TMC (Tautomycetin) is a liner polyketide immunosuppressive antifungal compound produced by Streptomyces spp. Inhibition of T cell proliferation with TMC was observed highly efficient at 100-fold lower than those needed to achieve maximal inhibition with cyclosporin A. To elucidate the biosynthetic pathway of TMC, a genomic DNA library was constructed using a E. coil-Streptomyces shuttle cosmid vector, pOJ446. The DNA libraries were screened by colony blot hybridization using several polyketide ${\beta}-ketosynthase$ (KS) probes amplified from TMC-producing Streptomyces genomic DNA using polymerase chain reaction (PCR), of which the degenerate primers were designed based on the highly conserved sequences present in KS domains of various type I polyketide synthase genes in Streptomyces species. This library construction and screening approach led to the isolation of several positive cosmid clones representing type I polyketide biosynthetic gene clusters.

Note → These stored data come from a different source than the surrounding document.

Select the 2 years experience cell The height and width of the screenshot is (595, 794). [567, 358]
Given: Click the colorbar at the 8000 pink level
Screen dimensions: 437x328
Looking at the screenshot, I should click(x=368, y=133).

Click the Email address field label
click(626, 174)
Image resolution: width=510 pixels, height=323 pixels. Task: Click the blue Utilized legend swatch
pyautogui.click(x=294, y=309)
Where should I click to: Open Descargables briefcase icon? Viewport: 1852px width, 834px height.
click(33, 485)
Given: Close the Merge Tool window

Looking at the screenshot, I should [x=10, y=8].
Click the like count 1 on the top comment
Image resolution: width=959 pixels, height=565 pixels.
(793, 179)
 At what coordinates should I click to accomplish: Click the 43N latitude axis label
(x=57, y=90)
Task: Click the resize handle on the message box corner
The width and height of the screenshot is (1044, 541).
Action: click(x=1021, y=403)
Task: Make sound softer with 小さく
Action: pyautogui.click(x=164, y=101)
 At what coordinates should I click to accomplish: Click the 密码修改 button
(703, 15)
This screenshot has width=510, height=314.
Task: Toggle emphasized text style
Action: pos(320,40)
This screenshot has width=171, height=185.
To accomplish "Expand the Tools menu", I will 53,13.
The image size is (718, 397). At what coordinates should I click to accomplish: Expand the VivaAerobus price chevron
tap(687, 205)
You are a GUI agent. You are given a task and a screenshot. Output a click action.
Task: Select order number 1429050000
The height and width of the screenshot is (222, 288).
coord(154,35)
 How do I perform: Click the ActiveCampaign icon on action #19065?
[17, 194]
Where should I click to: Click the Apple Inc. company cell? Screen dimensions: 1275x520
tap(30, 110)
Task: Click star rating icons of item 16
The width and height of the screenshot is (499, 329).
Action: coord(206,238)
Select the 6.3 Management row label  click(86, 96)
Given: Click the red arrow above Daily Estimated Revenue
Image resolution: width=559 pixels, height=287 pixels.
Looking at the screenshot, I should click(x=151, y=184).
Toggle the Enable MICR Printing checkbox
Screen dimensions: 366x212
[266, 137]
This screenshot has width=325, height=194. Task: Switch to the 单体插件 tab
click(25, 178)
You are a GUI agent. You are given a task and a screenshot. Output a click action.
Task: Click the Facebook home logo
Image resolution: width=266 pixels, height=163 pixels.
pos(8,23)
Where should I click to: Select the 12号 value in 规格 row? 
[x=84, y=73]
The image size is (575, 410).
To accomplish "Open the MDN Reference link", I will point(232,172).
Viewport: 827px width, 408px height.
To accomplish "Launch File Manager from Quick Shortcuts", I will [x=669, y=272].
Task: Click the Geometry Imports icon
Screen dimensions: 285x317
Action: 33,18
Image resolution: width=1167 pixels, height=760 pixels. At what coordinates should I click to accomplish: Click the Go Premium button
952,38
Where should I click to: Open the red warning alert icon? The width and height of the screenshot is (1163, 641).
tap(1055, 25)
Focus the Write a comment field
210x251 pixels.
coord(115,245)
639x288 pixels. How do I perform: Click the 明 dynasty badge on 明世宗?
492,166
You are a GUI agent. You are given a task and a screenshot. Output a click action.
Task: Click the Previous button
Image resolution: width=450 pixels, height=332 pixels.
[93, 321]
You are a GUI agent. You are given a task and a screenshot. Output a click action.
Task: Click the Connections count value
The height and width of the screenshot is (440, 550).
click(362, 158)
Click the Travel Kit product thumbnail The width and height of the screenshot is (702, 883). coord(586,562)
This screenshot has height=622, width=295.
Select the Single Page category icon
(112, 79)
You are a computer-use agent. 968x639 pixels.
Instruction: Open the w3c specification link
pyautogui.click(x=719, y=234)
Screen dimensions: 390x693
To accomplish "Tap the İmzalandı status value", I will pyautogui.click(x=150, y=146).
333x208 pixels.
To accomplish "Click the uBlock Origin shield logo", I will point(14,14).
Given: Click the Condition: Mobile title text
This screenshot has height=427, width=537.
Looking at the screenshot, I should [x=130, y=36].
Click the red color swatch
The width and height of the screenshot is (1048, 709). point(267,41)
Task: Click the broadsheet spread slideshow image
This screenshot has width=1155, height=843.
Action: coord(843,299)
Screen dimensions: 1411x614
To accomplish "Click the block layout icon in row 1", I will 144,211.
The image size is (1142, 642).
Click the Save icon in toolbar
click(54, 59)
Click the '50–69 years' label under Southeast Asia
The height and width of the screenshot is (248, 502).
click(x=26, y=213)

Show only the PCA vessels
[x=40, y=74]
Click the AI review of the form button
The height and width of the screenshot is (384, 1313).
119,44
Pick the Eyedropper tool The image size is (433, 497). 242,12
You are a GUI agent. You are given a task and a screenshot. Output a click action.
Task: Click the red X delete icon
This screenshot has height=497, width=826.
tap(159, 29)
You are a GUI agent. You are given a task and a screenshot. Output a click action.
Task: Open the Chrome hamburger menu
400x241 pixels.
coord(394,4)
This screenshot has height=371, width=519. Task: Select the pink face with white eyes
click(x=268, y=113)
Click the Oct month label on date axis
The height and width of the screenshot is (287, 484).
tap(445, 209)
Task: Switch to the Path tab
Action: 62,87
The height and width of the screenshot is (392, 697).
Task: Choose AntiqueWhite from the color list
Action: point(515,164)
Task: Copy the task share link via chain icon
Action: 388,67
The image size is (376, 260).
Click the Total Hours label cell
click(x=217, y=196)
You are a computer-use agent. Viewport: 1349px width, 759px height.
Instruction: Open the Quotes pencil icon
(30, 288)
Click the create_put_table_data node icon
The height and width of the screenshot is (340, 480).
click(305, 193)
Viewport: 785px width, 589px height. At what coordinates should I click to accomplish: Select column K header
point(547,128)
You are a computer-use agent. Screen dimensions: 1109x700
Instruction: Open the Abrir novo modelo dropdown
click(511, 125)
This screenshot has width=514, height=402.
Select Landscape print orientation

In addition, a Streptomyces regulatory gene called afsR2 (a global regulatory gene stimulating antibiotic production in both S. coelicolor and S. lividans) was successfully integrated into the TMC-producing Streptomyces chromosome via E. coil-Streptomyces heterologous conjugation mehtod. The more detailed results of production improvement and genetic characterization of TMC-producing Streptomyces spp. will be discussed.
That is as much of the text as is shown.